The scientists Isaac Silvera, Thomas D. Cabot Professor of the Natural Sciences, and post-doctoral fellow Ranga Dias, believe that what they created via high-pressure physics could have use as a superconductor, able to conduct electricity without loss at room temperature. If a reasonable way to produce this material will be found, its uses can extend to the electrical grid, maglev trains and superfast space travel.

Isaac Silvera has been working on this problem for 45 years. What he and Ranga Dias did to produce their groundbreaking atomic metallic hydrogen was to compress hydrogen gas in a diamond anvil. They then solidified it at very low temperatures and kept slowly increasing the pressure on the anvil by turning the screw. As reported by Harvard Magazine, once they reached 4 million atmospheres, greater than the pressure at the center of Earth, the transparent hydrogen turned black. At 4.95 million atmospheres, it had become a metal, reflecting 90% of light the scientists shined at it. 

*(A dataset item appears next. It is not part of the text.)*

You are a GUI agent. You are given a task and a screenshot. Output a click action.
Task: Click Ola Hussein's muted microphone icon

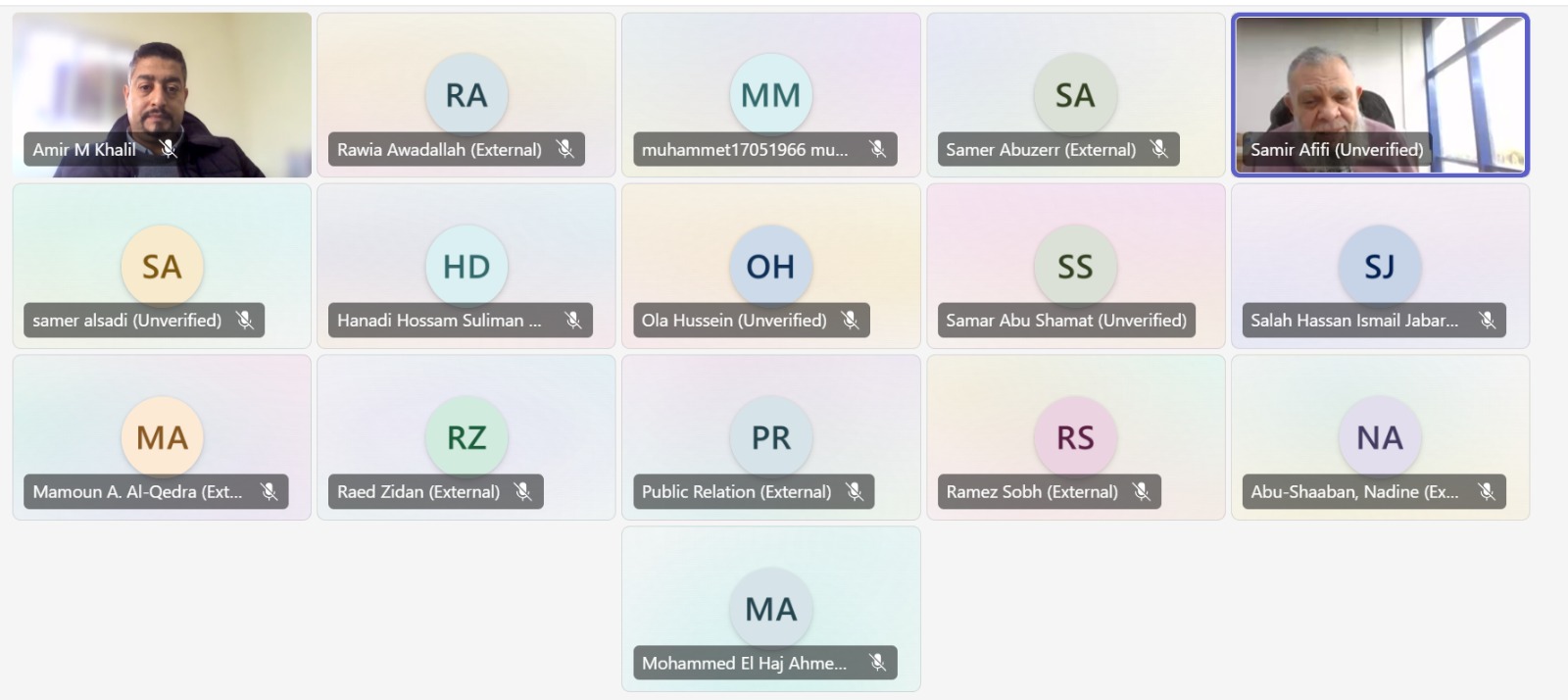[x=850, y=320]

“This is the holy grail of high-pressure physics,” said Silvera. “It’s the first-ever sample of metallic hydrogen on Earth, so when you’re looking at it, you’re looking at something that’s never existed before.”

Compressed hydrogen transitioning with increasing pressure from transparent molecular to black molecular to atomic metallic hydrogen. The sketches below show a molecular solid being compressed and then dissociated to atomic hydrogen. Credit: R. Dias and I.F. Silvera

Now the scientists will wait a few weeks until beginning to test whether the new material is stable at normal pressures and room temperatures. Basically, it needs to remain in metallic form once the special conditions that produced it are removed. Right now you can only see this tiny piece of metal through the diamonds used to create it.

Once they ease the pressure, they will know if the material will remain stable, something predicted only in theory. 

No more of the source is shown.